Output exactly the line containing "linhchidatviet.vn (153, 632)" and each line after it through the last line of the records, and nothing else.

Records supplied below:

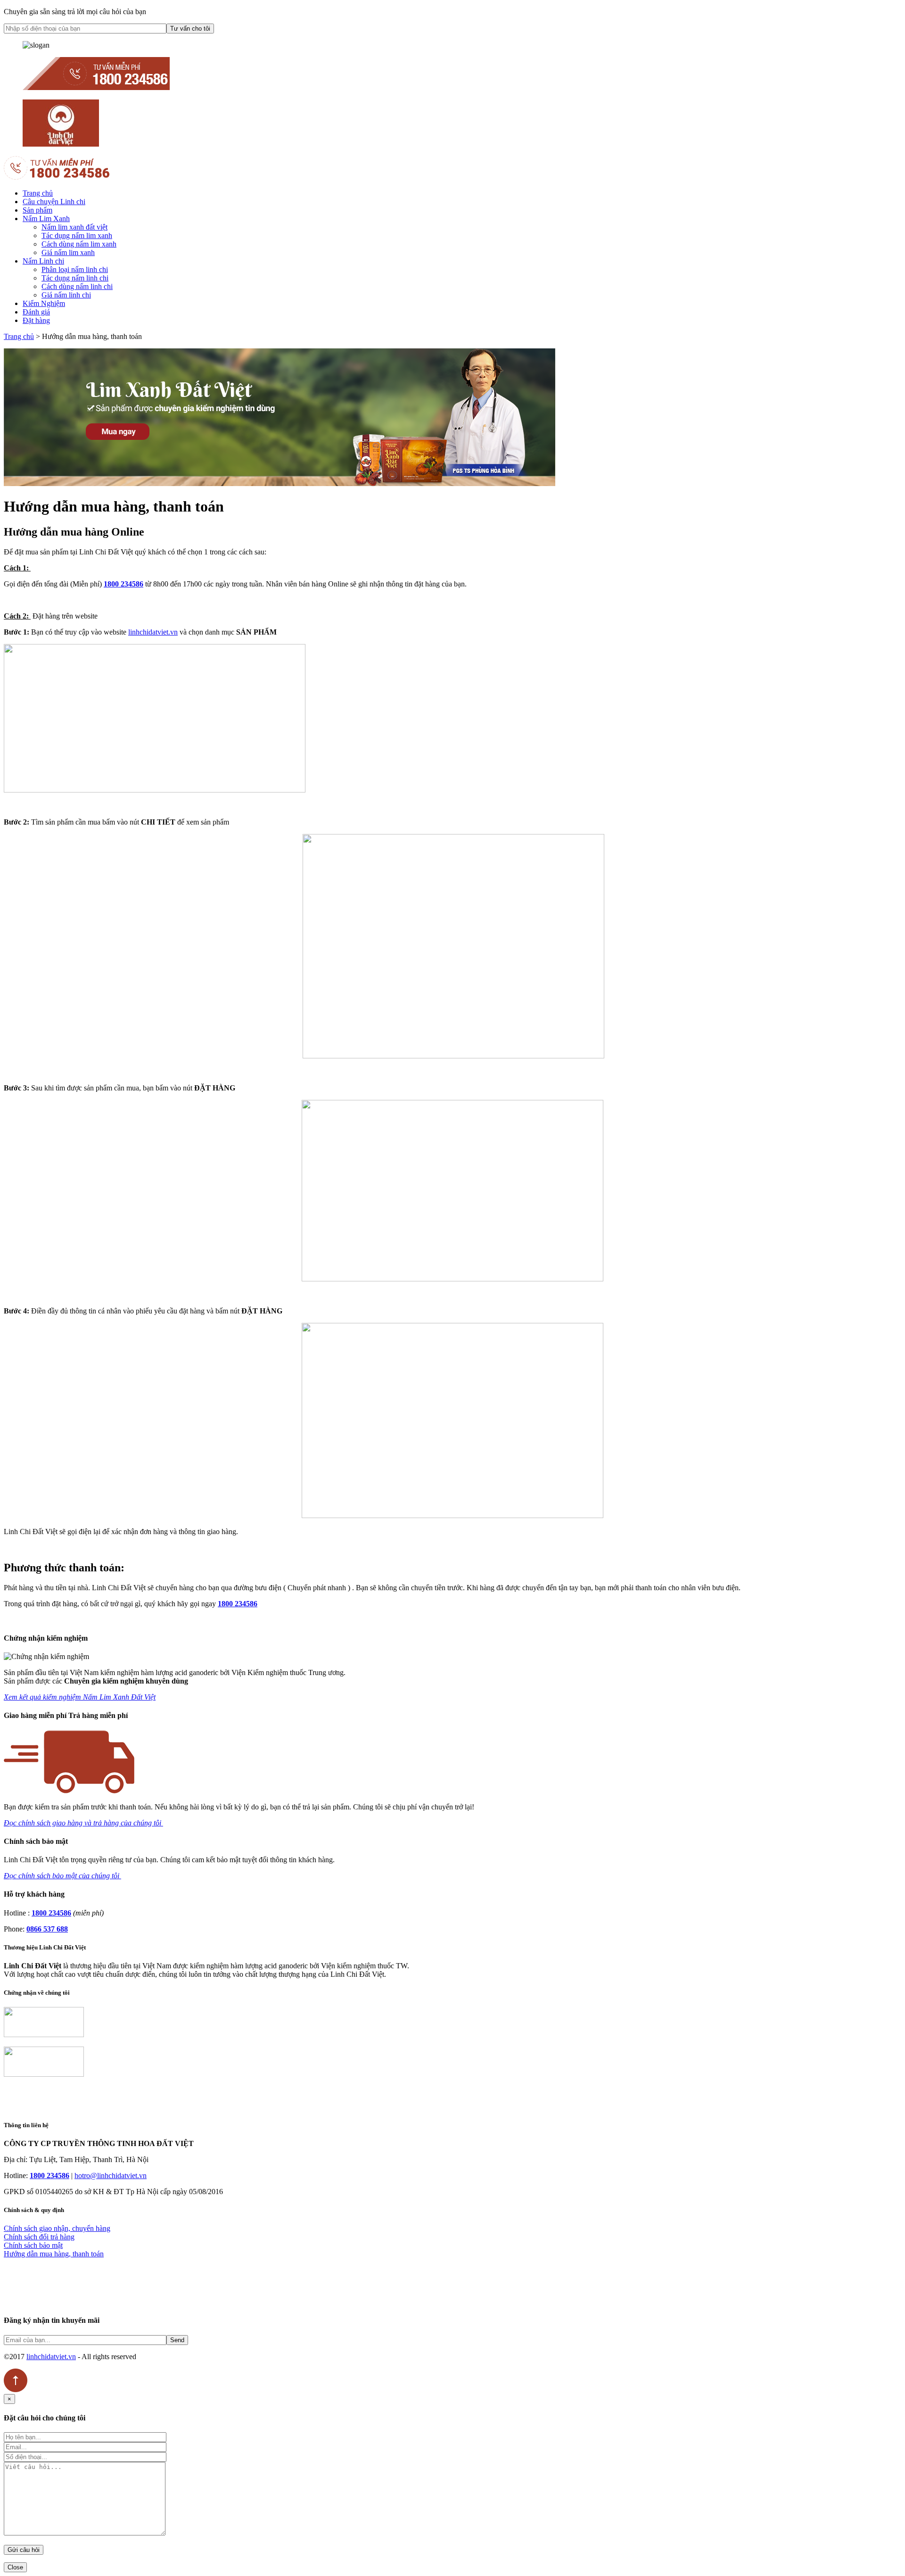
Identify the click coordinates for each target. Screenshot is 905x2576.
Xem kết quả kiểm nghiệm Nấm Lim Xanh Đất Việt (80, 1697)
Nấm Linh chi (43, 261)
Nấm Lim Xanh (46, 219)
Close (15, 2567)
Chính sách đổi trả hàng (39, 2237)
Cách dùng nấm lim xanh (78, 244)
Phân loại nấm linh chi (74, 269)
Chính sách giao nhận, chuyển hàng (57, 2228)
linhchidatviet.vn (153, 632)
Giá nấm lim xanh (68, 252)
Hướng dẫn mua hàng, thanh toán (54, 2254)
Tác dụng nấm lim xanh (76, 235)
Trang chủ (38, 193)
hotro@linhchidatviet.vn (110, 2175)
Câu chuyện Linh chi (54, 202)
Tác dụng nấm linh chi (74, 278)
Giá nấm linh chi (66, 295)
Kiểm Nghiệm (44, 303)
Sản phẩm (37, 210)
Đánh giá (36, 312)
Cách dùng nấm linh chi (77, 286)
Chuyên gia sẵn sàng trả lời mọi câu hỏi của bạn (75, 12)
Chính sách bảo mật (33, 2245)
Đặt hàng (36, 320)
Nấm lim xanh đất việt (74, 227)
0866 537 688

End of Records supplied.

→ **Your solution**:
linhchidatviet.vn (153, 632)
Giá nấm lim xanh (68, 252)
Hướng dẫn mua hàng, thanh toán (54, 2254)
Tác dụng nấm lim xanh (76, 235)
Trang chủ (38, 193)
hotro@linhchidatviet.vn (110, 2175)
Câu chuyện Linh chi (54, 202)
Tác dụng nấm linh chi (74, 278)
Giá nấm linh chi (66, 295)
Kiểm Nghiệm (44, 303)
Sản phẩm (37, 210)
Đánh giá (36, 312)
Cách dùng nấm linh chi (77, 286)
Chuyên gia sẵn sàng trả lời mọi câu hỏi của bạn (75, 12)
Chính sách bảo mật (33, 2245)
Đặt hàng (36, 320)
Nấm lim xanh đất việt (74, 227)
0866 537 688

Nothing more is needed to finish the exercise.